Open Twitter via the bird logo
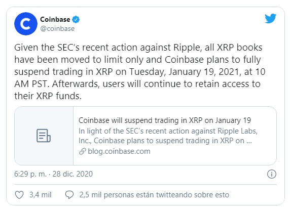 pos(270,18)
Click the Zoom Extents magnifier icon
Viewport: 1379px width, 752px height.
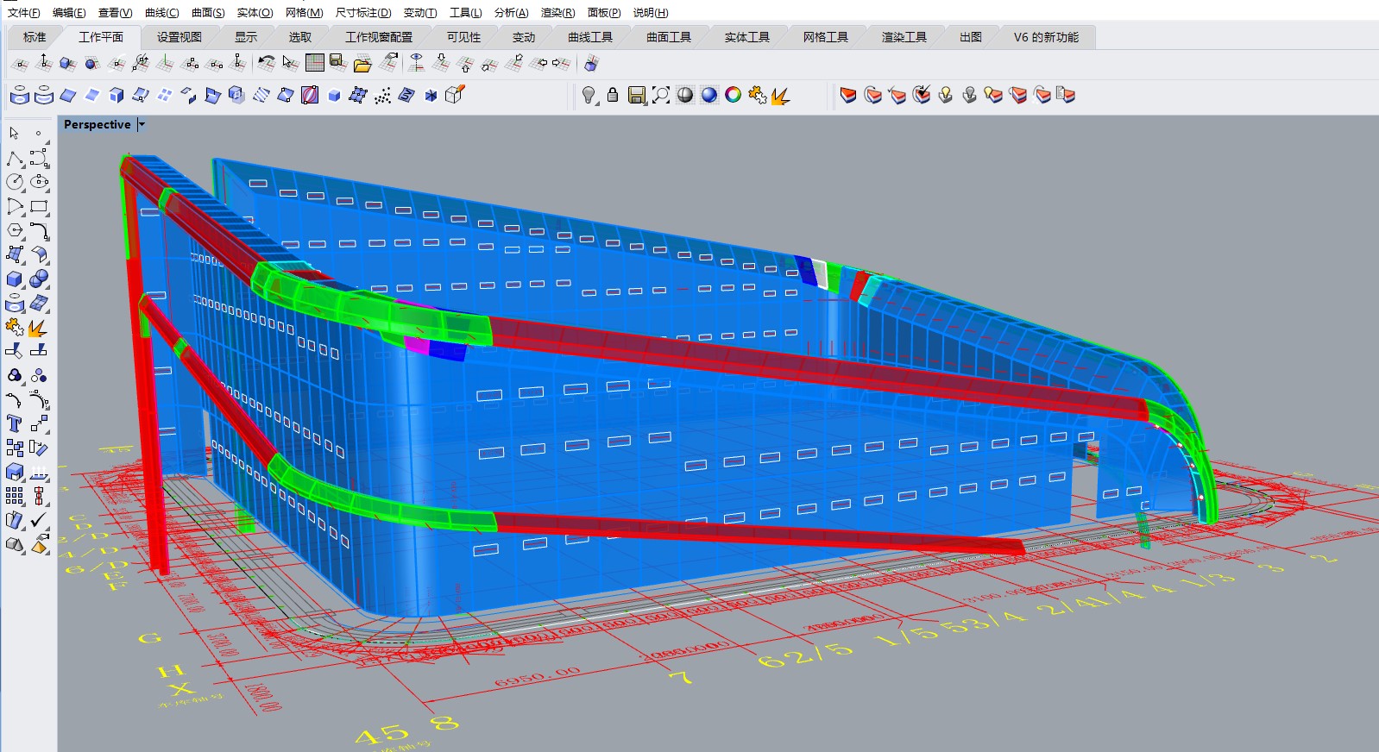tap(661, 96)
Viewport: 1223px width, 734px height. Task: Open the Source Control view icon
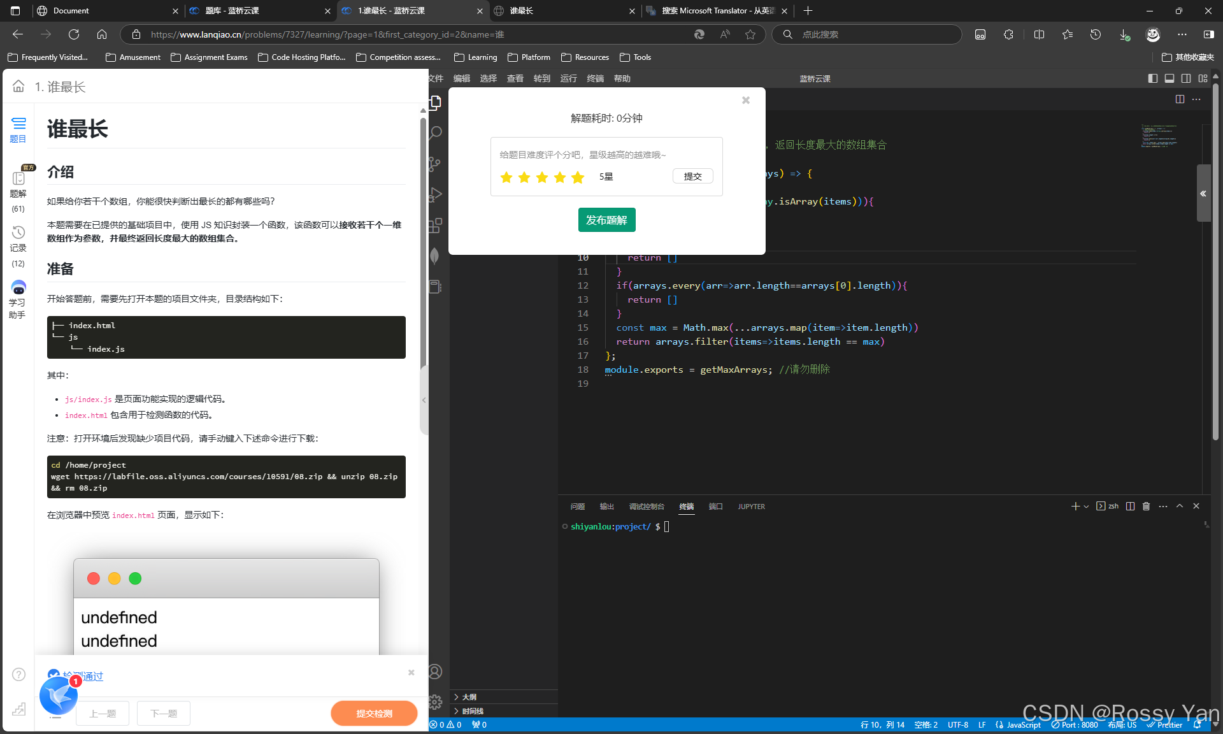pyautogui.click(x=436, y=164)
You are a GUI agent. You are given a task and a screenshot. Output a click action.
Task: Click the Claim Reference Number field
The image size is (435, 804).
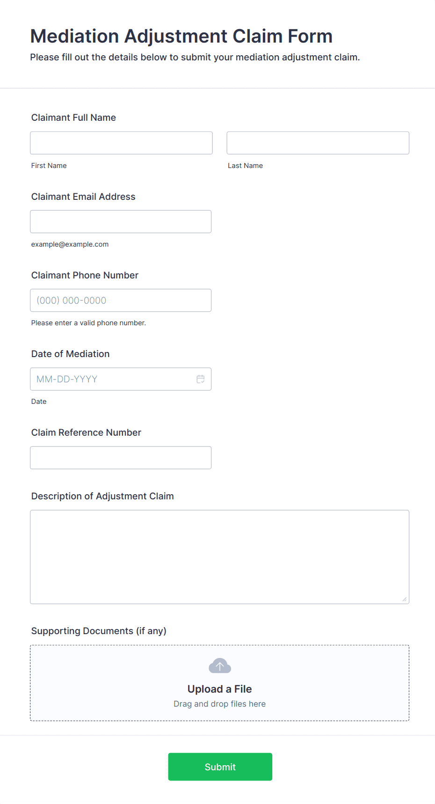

### Task directions
Please turn the data above into a JSON list of strings with one string for each line. Skip blank lines and leave the pictures out.

### Response to this exercise
[
  "Open Twitter via the bird logo",
  " pos(270,18)",
  "Click the Zoom Extents magnifier icon",
  "Viewport: 1379px width, 752px height.",
  "tap(661, 96)",
  "Viewport: 1223px width, 734px height. Task: Open the Source Control view icon",
  "pyautogui.click(x=436, y=164)",
  "You are a GUI agent. You are given a task and a screenshot. Output a click action.",
  "Task: Click the Claim Reference Number field",
  "The image size is (435, 804)."
]